■ About this exercise
Working from the top of the records below, reproduce each line exactly, ending once you have written the line containing "Price (28, 706)".

■ The records
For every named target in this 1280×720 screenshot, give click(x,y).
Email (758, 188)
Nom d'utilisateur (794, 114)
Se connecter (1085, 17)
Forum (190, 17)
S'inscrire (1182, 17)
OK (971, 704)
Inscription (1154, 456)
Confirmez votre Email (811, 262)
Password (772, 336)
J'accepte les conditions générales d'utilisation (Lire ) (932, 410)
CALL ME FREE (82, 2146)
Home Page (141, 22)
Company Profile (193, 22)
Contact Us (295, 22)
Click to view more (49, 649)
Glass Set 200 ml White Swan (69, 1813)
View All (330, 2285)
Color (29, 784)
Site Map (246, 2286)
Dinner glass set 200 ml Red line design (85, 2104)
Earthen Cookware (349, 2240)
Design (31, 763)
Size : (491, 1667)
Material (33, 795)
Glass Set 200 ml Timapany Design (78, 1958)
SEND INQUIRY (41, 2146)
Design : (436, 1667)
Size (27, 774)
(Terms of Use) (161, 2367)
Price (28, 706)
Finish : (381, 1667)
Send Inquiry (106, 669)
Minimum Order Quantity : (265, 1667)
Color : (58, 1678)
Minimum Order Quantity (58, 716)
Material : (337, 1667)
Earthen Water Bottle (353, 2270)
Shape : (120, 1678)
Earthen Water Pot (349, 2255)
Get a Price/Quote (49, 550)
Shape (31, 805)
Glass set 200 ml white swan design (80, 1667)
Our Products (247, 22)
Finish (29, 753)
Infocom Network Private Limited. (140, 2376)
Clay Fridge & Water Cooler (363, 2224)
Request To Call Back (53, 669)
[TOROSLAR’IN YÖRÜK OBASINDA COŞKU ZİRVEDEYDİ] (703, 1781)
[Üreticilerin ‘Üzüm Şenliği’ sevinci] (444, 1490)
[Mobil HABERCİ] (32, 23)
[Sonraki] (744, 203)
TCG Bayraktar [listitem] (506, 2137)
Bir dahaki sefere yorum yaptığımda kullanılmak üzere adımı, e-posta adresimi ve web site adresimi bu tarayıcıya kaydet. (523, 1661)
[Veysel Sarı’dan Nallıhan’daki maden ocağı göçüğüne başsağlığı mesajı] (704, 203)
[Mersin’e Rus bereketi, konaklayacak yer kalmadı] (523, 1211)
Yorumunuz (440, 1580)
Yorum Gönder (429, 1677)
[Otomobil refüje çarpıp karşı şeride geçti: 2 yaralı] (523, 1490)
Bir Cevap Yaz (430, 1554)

■ Solution to the exercise
For every named target in this 1280×720 screenshot, give click(x,y).
Email (758, 188)
Nom d'utilisateur (794, 114)
Se connecter (1085, 17)
Forum (190, 17)
S'inscrire (1182, 17)
OK (971, 704)
Inscription (1154, 456)
Confirmez votre Email (811, 262)
Password (772, 336)
J'accepte les conditions générales d'utilisation (Lire ) (932, 410)
CALL ME FREE (82, 2146)
Home Page (141, 22)
Company Profile (193, 22)
Contact Us (295, 22)
Click to view more (49, 649)
Glass Set 200 ml White Swan (69, 1813)
View All (330, 2285)
Color (29, 784)
Site Map (246, 2286)
Dinner glass set 200 ml Red line design (85, 2104)
Earthen Cookware (349, 2240)
Design (31, 763)
Size : (491, 1667)
Material (33, 795)
Glass Set 200 ml Timapany Design (78, 1958)
SEND INQUIRY (41, 2146)
Design : (436, 1667)
Size (27, 774)
(Terms of Use) (161, 2367)
Price (28, 706)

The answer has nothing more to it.